The current energy transition is shaking the foundations upon which the oil and gas industry is built. In the UK, one such foundation is the Oil and Gas Authority’s maximising economic recovery UK (MER UK) strategy.
OGA chairman Tim Eggar recently announced the MER UK strategy would be updated this year to “ensure the UK’s net zero ambitions are fully embedded”.
It is clear from the text of Eggar’s speech the move is motivated by the energy transition and the UK Government legislating for net zero emissions by 2050.
The updated MER UK strategy will exemplify what the energy transition means for the UK oil and gas industry, but it is also clear the energy transition is already having other effects.
• Access to finance: Long-term predictions of declining growth in oil demand from institutions such as the International Monetary Fund and International Energy Agency are undoubtedly turning investors away from the sector.
A survey last year of 39 fund managers with a total of $10.2 trillion of assets under management found “just under a quarter of all respondents do not see integrated oil companies as attractive investments on any time horizon”.
Climate change impact is increasingly seen as a key factor in investment decisions. As UN special envoy for climate action and finance, Mark Carney has been tasked with “bringing the impacts of climate change to the mainstream of private financial decision making and to support the transition to a net-zero carbon economy”.
• Governance and reporting: The way oil and gas companies evaluate the merits of projects and report on their activities is changing, with more weight than before attached to environmental, social and governance factors.
For some, this includes attaching a notional price to the carbon emissions generated by a project. However, this has its own risks. In late 2019 ExxonMobil was forced to (successfully) defend in court its use of an internal proxy cost of carbon that was higher than that used in its public statements, which New York State argued amounted to defrauding investors.
• Security risks: The last 12 months have seen protestors blockade BP’s corporate headquarters in London and Shell’s UKCS operations headquarters in Aberdeen. Both companies have also been the subject of more dangerous activism, with protestors gaining access to
drilling rigs.
Oil and gas companies need to assess and mitigate the heightened risk of protester action affecting their operations.
• Recruitment and skills: The oil and gas industry is struggling to attract the brightest people.

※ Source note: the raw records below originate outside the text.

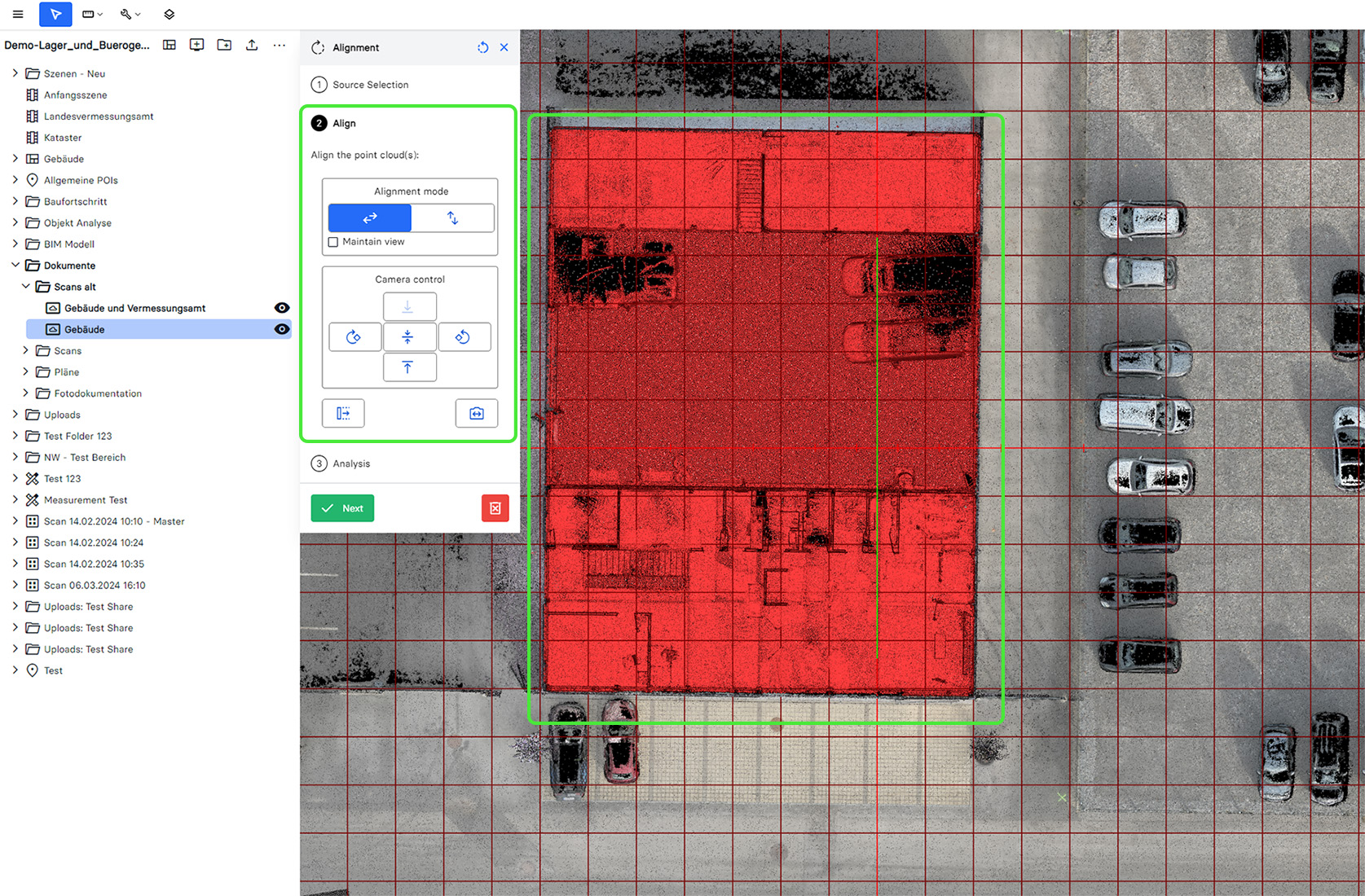
Task: Hide the selected Gebäude scan via eye icon
Action: click(282, 329)
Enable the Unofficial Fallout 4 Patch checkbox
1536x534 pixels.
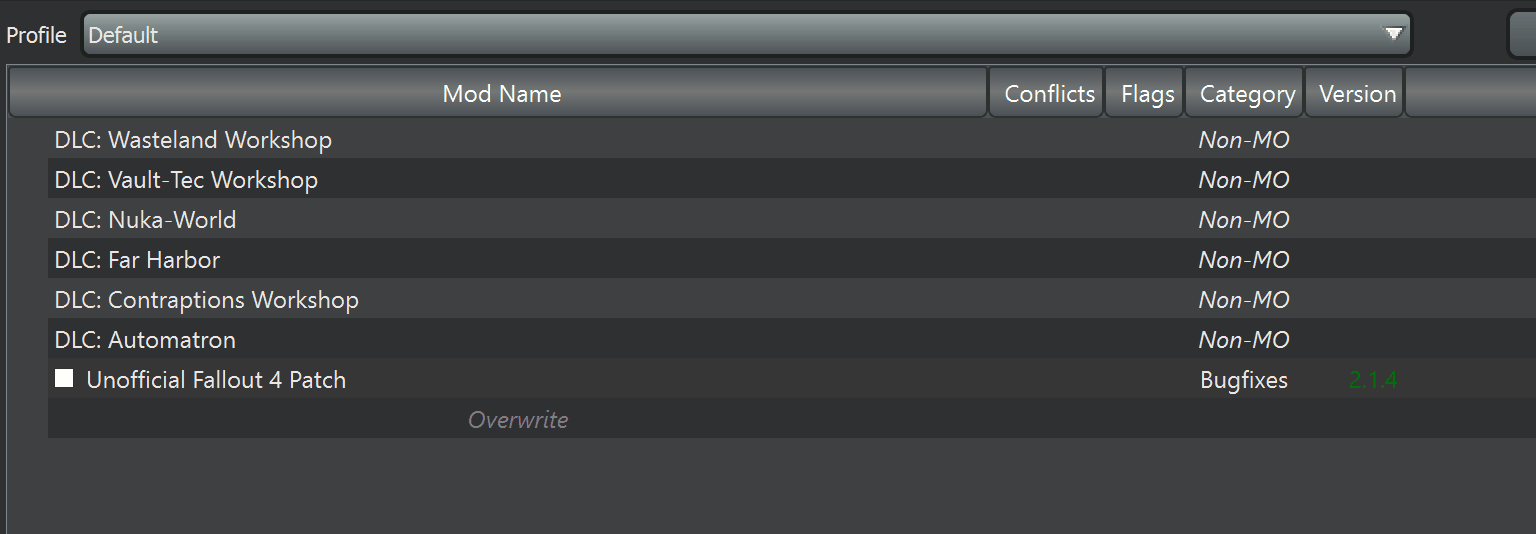click(64, 379)
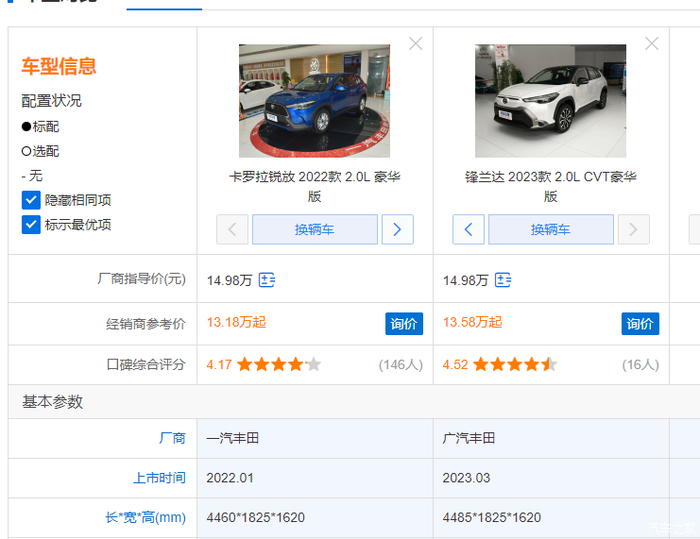Click 换辆车 button for 卡罗拉锐放
Viewport: 700px width, 539px height.
(x=314, y=229)
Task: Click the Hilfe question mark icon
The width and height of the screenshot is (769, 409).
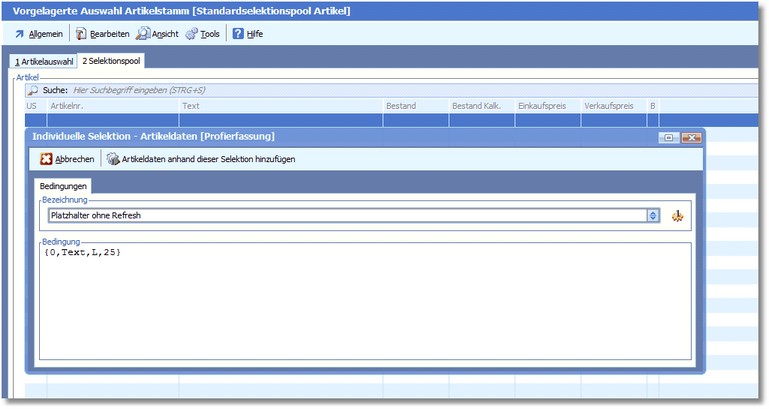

The industry must once again become a desirable place for people to work and must invest in ensuring those people have the right skills to execute projects that extend beyond traditional oil and gas projects. The similarities between offshore oil and gas projects/operations and offshore wind suggest that the oil and gas workforce has much to offer.
• Commercial property: The energy transition is affecting decisions regarding office buildings and location. Commercial property and the built environment consumes 40% of global energy annually and accounts for more than 20% of international carbon emissions.

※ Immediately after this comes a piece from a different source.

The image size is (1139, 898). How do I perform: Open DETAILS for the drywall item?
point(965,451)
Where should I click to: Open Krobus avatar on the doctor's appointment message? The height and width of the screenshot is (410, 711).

A 2010 directive on energy performance made it mandatory for most European properties to hold an energy performance certificate (EPC) and monitor energy use. In Scotland, practically all commercial property, sold or leased, must have a valid EPC and legislation came into force in 2016 requiring most commercial properties to undergo an assessment of carbon and energy performance and carry out improvement measures.
Eggar’s speech was also a call to action, challenging the oil and gas industry to become “the leader in developing some of the solutions to tackling climate change, rather than being seen as the problem”.
It is already clear most of the world’s largest oil and gas companies are investing significant sums of money in projects that would align their businesses more closely with a cleaner energy mix.
In the UK, we expect to see significant capital being allocated to energy integration projects – the development of energy networks that combine traditional and low-carbon technologies. The OGA recently produced a report on its work in this area, looking at options such as platform electrification, gas-to-wire and hydrogen production.
Energy integration projects are already under way in the Norwegian North Sea. On January 9, Norwegian energy firm BKK and infrastructure company CapeOmega announced plans to build a $2bn offshore power grid.
As COP26 in Glasgow in November approaches, pressure on the oil and gas industry to step up its response to climate change will increase. However, the potential to rise to Eggar’s, and society’s, challenge is engrained in an industry used to thinking and planning long-term, investing in technology and producing innovative solutions to the world’s energy demands. This is what makes the energy transition an exciting opportunity for major players in the oil and gas sector.